- _Listed entries_
========================
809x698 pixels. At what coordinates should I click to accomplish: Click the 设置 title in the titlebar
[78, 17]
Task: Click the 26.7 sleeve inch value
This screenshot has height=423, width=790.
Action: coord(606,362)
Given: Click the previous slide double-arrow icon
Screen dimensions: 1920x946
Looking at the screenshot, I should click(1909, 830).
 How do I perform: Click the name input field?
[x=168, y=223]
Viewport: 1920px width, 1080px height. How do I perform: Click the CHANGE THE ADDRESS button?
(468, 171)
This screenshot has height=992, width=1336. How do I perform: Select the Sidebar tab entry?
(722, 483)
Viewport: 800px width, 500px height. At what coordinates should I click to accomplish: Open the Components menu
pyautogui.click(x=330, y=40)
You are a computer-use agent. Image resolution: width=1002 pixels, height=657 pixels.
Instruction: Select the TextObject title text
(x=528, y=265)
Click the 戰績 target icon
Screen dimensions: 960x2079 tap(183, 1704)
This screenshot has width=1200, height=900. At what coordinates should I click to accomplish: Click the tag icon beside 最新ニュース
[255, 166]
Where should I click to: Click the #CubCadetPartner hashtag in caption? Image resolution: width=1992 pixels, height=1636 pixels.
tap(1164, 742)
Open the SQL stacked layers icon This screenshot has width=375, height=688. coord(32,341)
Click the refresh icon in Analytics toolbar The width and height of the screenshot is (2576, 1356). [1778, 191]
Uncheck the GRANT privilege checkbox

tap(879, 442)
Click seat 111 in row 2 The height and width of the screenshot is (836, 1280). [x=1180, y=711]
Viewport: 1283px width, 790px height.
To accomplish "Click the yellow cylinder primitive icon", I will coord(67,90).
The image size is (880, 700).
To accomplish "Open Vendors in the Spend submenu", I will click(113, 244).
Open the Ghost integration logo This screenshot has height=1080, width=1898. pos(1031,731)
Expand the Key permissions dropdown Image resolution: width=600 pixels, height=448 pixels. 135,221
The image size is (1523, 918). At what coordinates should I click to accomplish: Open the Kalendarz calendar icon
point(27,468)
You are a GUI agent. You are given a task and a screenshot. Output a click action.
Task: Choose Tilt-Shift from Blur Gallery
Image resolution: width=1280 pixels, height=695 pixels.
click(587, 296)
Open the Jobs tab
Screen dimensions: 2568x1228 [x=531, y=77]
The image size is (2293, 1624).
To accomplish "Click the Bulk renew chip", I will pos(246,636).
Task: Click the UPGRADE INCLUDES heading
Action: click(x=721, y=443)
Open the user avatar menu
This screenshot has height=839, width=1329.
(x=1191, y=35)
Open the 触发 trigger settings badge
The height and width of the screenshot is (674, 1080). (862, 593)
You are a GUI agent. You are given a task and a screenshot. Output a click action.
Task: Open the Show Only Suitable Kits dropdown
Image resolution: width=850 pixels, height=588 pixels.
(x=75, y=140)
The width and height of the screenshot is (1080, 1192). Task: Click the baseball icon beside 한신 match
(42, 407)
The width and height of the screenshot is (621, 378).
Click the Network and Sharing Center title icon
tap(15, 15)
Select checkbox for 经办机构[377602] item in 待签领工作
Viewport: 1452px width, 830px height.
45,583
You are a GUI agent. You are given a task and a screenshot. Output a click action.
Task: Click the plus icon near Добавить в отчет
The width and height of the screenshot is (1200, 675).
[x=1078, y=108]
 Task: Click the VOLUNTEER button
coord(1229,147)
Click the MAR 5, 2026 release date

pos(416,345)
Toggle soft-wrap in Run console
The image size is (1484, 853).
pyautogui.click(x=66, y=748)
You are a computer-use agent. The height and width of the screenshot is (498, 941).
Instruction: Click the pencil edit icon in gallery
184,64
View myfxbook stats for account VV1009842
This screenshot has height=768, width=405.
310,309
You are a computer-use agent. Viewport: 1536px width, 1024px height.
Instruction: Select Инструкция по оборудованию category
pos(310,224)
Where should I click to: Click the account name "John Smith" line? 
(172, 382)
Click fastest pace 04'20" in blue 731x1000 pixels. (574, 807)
========================
- _Problem description_
Copy out every line of the listing above, word for word.

- _Solution_
809x698 pixels. At what coordinates should I click to accomplish: Click the 设置 title in the titlebar
[78, 17]
Task: Click the 26.7 sleeve inch value
This screenshot has height=423, width=790.
Action: coord(606,362)
Given: Click the previous slide double-arrow icon
Screen dimensions: 1920x946
Looking at the screenshot, I should click(1909, 830).
 How do I perform: Click the name input field?
[x=168, y=223]
Viewport: 1920px width, 1080px height. How do I perform: Click the CHANGE THE ADDRESS button?
(468, 171)
This screenshot has height=992, width=1336. How do I perform: Select the Sidebar tab entry?
(722, 483)
Viewport: 800px width, 500px height. At what coordinates should I click to accomplish: Open the Components menu
pyautogui.click(x=330, y=40)
You are a computer-use agent. Image resolution: width=1002 pixels, height=657 pixels.
Instruction: Select the TextObject title text
(x=528, y=265)
Click the 戰績 target icon
Screen dimensions: 960x2079 tap(183, 1704)
This screenshot has width=1200, height=900. At what coordinates should I click to accomplish: Click the tag icon beside 最新ニュース
[255, 166]
Where should I click to: Click the #CubCadetPartner hashtag in caption? Image resolution: width=1992 pixels, height=1636 pixels.
tap(1164, 742)
Open the SQL stacked layers icon This screenshot has width=375, height=688. coord(32,341)
Click the refresh icon in Analytics toolbar The width and height of the screenshot is (2576, 1356). [1778, 191]
Uncheck the GRANT privilege checkbox

tap(879, 442)
Click seat 111 in row 2 The height and width of the screenshot is (836, 1280). [x=1180, y=711]
Viewport: 1283px width, 790px height.
To accomplish "Click the yellow cylinder primitive icon", I will coord(67,90).
The image size is (880, 700).
To accomplish "Open Vendors in the Spend submenu", I will click(113, 244).
Open the Ghost integration logo This screenshot has height=1080, width=1898. pos(1031,731)
Expand the Key permissions dropdown Image resolution: width=600 pixels, height=448 pixels. 135,221
The image size is (1523, 918). At what coordinates should I click to accomplish: Open the Kalendarz calendar icon
point(27,468)
You are a GUI agent. You are given a task and a screenshot. Output a click action.
Task: Choose Tilt-Shift from Blur Gallery
Image resolution: width=1280 pixels, height=695 pixels.
click(587, 296)
Open the Jobs tab
Screen dimensions: 2568x1228 [x=531, y=77]
The image size is (2293, 1624).
To accomplish "Click the Bulk renew chip", I will pos(246,636).
Task: Click the UPGRADE INCLUDES heading
Action: click(x=721, y=443)
Open the user avatar menu
This screenshot has height=839, width=1329.
(x=1191, y=35)
Open the 触发 trigger settings badge
The height and width of the screenshot is (674, 1080). (862, 593)
You are a GUI agent. You are given a task and a screenshot. Output a click action.
Task: Open the Show Only Suitable Kits dropdown
Image resolution: width=850 pixels, height=588 pixels.
(x=75, y=140)
The width and height of the screenshot is (1080, 1192). Task: Click the baseball icon beside 한신 match
(42, 407)
The width and height of the screenshot is (621, 378).
Click the Network and Sharing Center title icon
tap(15, 15)
Select checkbox for 经办机构[377602] item in 待签领工作
Viewport: 1452px width, 830px height.
45,583
You are a GUI agent. You are given a task and a screenshot. Output a click action.
Task: Click the plus icon near Добавить в отчет
The width and height of the screenshot is (1200, 675).
[x=1078, y=108]
 Task: Click the VOLUNTEER button
coord(1229,147)
Click the MAR 5, 2026 release date

pos(416,345)
Toggle soft-wrap in Run console
The image size is (1484, 853).
pyautogui.click(x=66, y=748)
You are a computer-use agent. The height and width of the screenshot is (498, 941).
Instruction: Click the pencil edit icon in gallery
184,64
View myfxbook stats for account VV1009842
This screenshot has height=768, width=405.
310,309
You are a computer-use agent. Viewport: 1536px width, 1024px height.
Instruction: Select Инструкция по оборудованию category
pos(310,224)
Where should I click to: Click the account name "John Smith" line? 
(172, 382)
Click fastest pace 04'20" in blue 731x1000 pixels. (574, 807)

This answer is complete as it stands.